Hidden antiferromagnetism, persistent valley fluctuations, and U(6) crossovers in triangular-lattice M-point moiré materials via determinantal quantum Monte Carlo

Abstract

A new moiré material platform was recently proposed based on twisting two-dimensional atomic monolayers whose low-energy states lie at the three M-points of the Brillouin Zone. Continuum and ab initio modeling suggest that electrons in the conduction bands of these materials realize three-valley Hubbard models with valley-selective, quasi-one-dimensional hopping. Remarkably, the onsite Hubbard repulsion is almost U(6)-symmetric without fine-tuning. Here, we show that this class of systems naturally admits sign-free determinantal Quantum Monte Carlo simulations at a filling of three electrons per moiré unit cell. We use these to explore the phase diagram for interactions of various strengths and U(6)-breaking anisotropies.

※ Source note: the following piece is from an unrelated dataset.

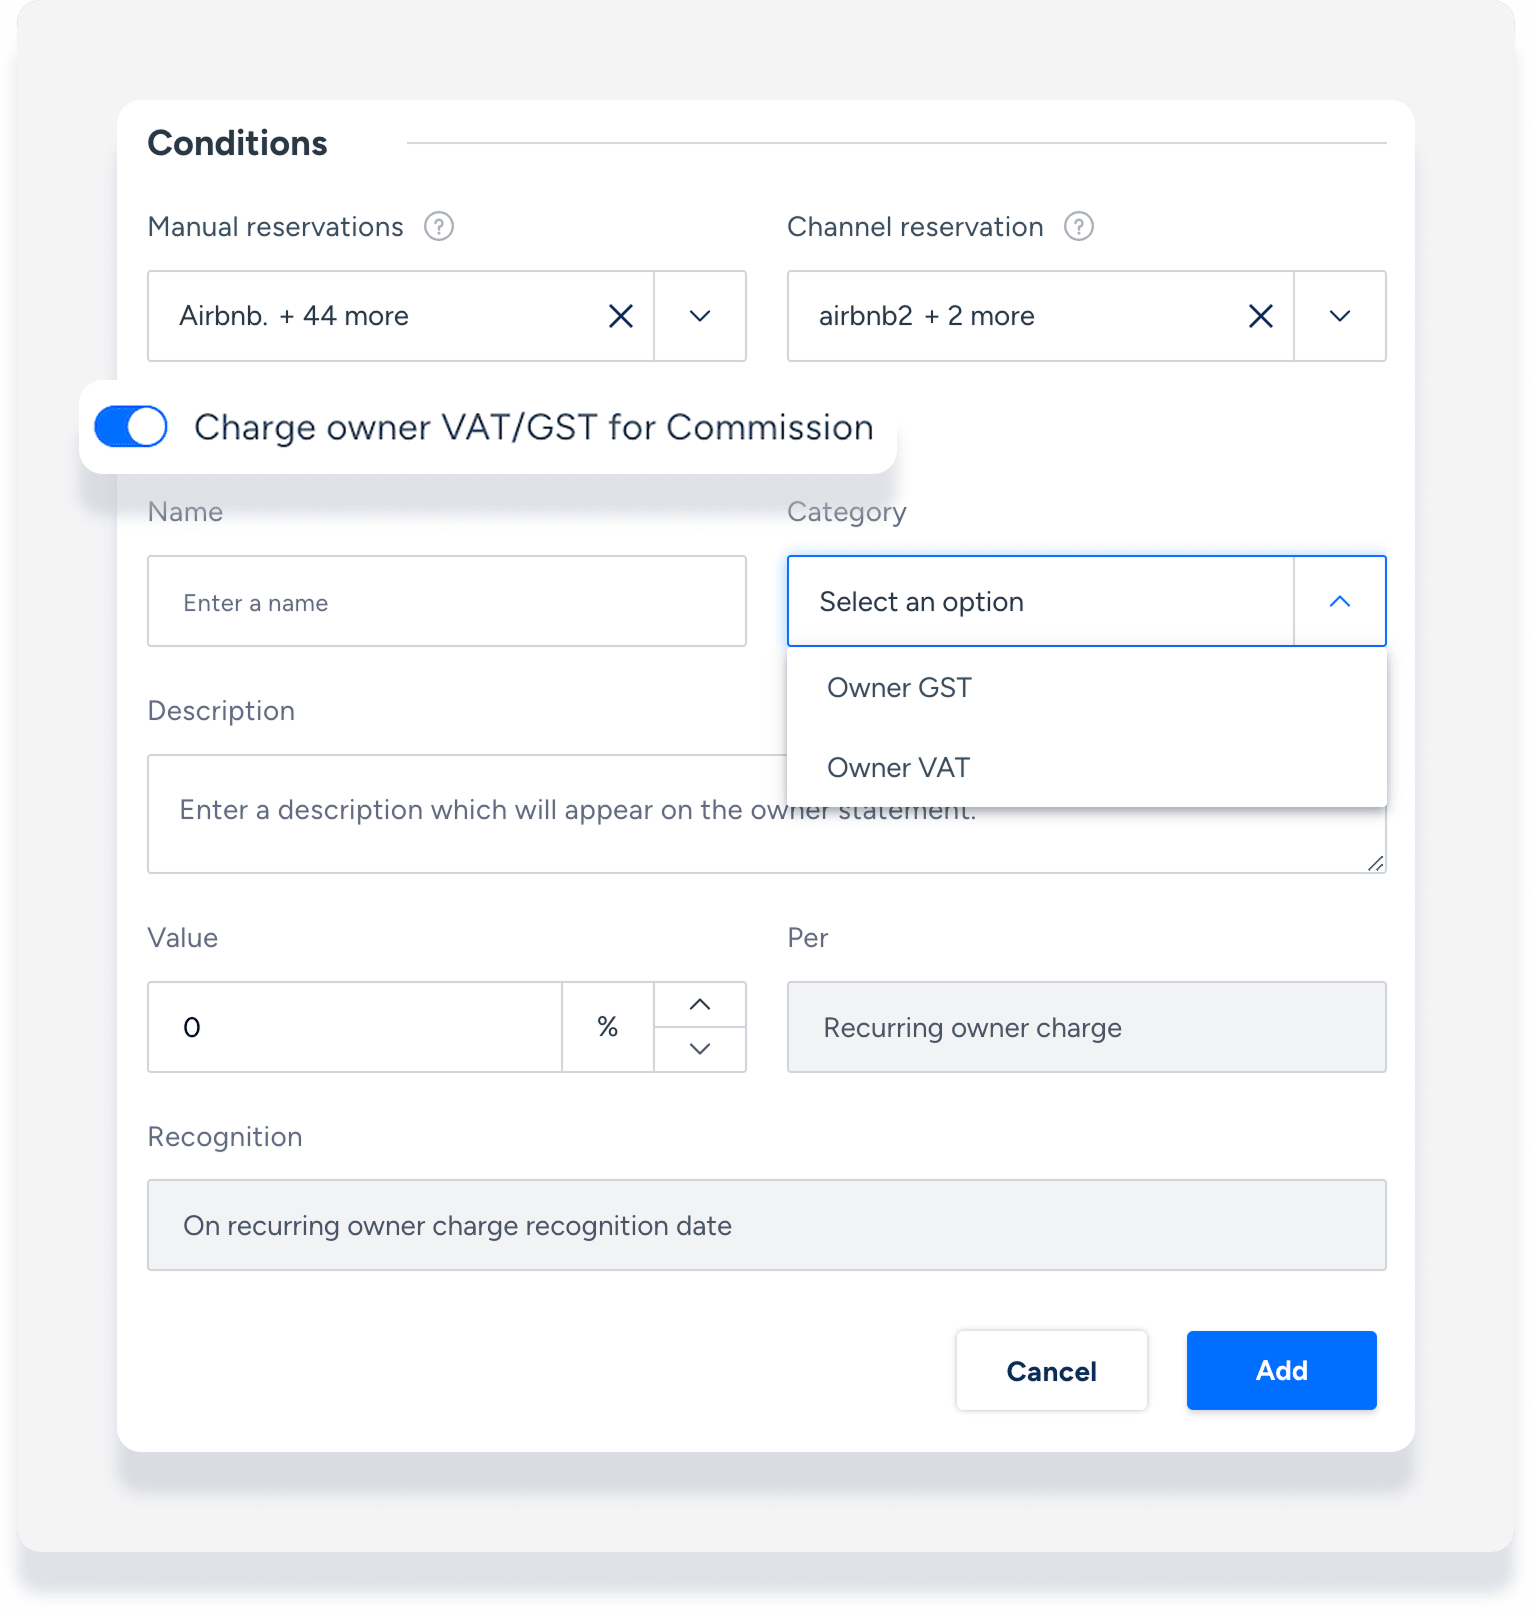Increase the Value with the up arrow
The height and width of the screenshot is (1611, 1532).
[700, 1004]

We show that for near-isotropic interactions as relevant to, e.g., AA-stacked twisted SnSe2, the system exhibits an extended intermediate-coupling regime in which local-moment formation and itinerancy compete, and the crossover to a putative low-temperature ordered state can be understood in terms of fluctuating U(6) local moments. We argue that many of these features persist beyond the idealized sign-problem-free limit.